Baca juga: Memahami Pemecahan dan Penggabungan Saham
Faktor-Faktor yang perlu dipertimbangkan dalam Right Issue
Berikut beberapa faktor yang perlu dipertimbangkan sebelum mengeksekusi right issue:
Jika perusahaan sendiri tidak profitabel atau merugi, alasan right issue jadi tidak masuk akal. Memang benar tujuan right issue untuk memperkuat permodalan, tapi rencana kerja pasca right issue juga harus jelas. Buat apa?
Skema imbreng umumnya masuk akal.
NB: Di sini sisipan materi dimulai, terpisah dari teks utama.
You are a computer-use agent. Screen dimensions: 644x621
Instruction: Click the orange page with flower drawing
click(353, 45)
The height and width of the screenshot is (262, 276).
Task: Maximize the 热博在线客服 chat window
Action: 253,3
Yang perlu dianalisis adalah kualitas aset yang dimasukkan dalam skema imbreng tersebut, dan apakah aset tersebut menyumbang profitabilitas untuk menunjang pertumbuhan perusahaan ke depan.
Lucunya, ada banyak kasus setelah ada kabar right issue, harga saham melambung tinggi dengan isu sangat positif. Misalnya, harga saham naik dari Rp500 menjadi Rp1000. Kemudian harga eksekusi right ditetapkan di harga Rp700, dengan anggapan lebih murah. Padahal saham seharga Rp700 itu sudah terlalu mahal dengan asumsi kondisi di awal.
Ada juga perusahaan yang memberi skema harga right issue yang tidak masuk akal. Ini perlu dihindari dan tidak perlu berurusan dengan perusahaan seperti ini.
Ada lagi kategori perusahaan yang hobi mengadakan right issue. Tanpa alasan jelas. Ini yang perlu dihindari.
Kesimpulan dan Tips
Right issue intinya adalah Anda diminta setor modal. Selalu perhatikan dan kalkulasi bagaimana kepentingan Anda berkurang atau terwakili dalam setiap kegiatan aksi korporasi seperti right issue.